### SOURCE TEXT
Detrimental effects of nitrite on the development of benthic Chironomus larvae, in relation to their settlement in muddy sediments
Neumann, Dietrich; Kramer, Meike; Raschke, Ina; Gräfe, Brigitte
Archiv für Hydrobiologie Volume 153 Number 1 (2001), p. 103 - 128
published: Dec 18, 2001
ArtNo. ESP141015301005, Price: 29.00 €
1. In order to establish the limiting influence of nitrite on the larval development of Chironomus in nitrate/nitrite-loaded waters, we investigated the complete larval development until eclosion, larval mortality and morphological modifications of the abdominal appendages (ventral tubules and anal papillae) in Chironomus piger STR. and Ch. riparius MEIG. (syn. thummi thummi STR.) reared at concentrations of nitrite within the range found in nature. This ecotoxicity study of the life-cycle was conducted in a laboratory using flow-through equipment and standardised freshwater (SFW). 2. In SFW (95 % O2, pH 8-8.4) without nitrite, the duration of larval development was 18.1 days at 19 °C. At a sublethal concentration of 0.15 mg/l nitrite-N, development was extended to 20.7 days. The larval mortality was still only 7 % at 0.30 mg/l nitrite-N, but at 0.46 mg/l nitrite-N it reached 96 %. At 30 % O2, no obvious increased lethality occurred until 1.5 mg/l nitrite-N. 3. At critical nitrite concentrations with 95 % O2, the ventral tubules did not reach their normal size, and were misshapen. At 30 % O2 without nitrite, these tubules became enlarged, but to a lesser extent when kept in a nitrite-medium of 0.9 mg/l nitrite-N. 4. No changes occurred in the anal papillae (syn. anal tubules; necessary for active influx of sodium and chloride), when SFW nitrite media of 0.9 mg/l nitrite-N were used. However, in SFW modified by reducing the chloride concentration from 17 to 4 mg/l, the anal papillae were abnormally enlarged. 5. The results are discussed in relation to (a.) impaired development, (b.) ecotoxic indication of malformed ventral tubules, (c.) nitrite uptake via a process linked with chloride uptake (as in fish), (d.) way of life of Chironomus larvae in muddy substrates, (e.) expected bottleneck situations occurring in nitrate-loaded waters, and (f.) function of Chironomus haemoglobins.

### STORED DATA
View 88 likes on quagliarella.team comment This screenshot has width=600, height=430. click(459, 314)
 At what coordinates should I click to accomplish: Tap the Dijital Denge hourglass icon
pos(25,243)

### PROBLEM REQUIREMENTS
In the nitrite study abstract, how many days did larval development take at 0.15 mg/l nitrite-N?

### RESULT FOR THIS TASK
20.7 days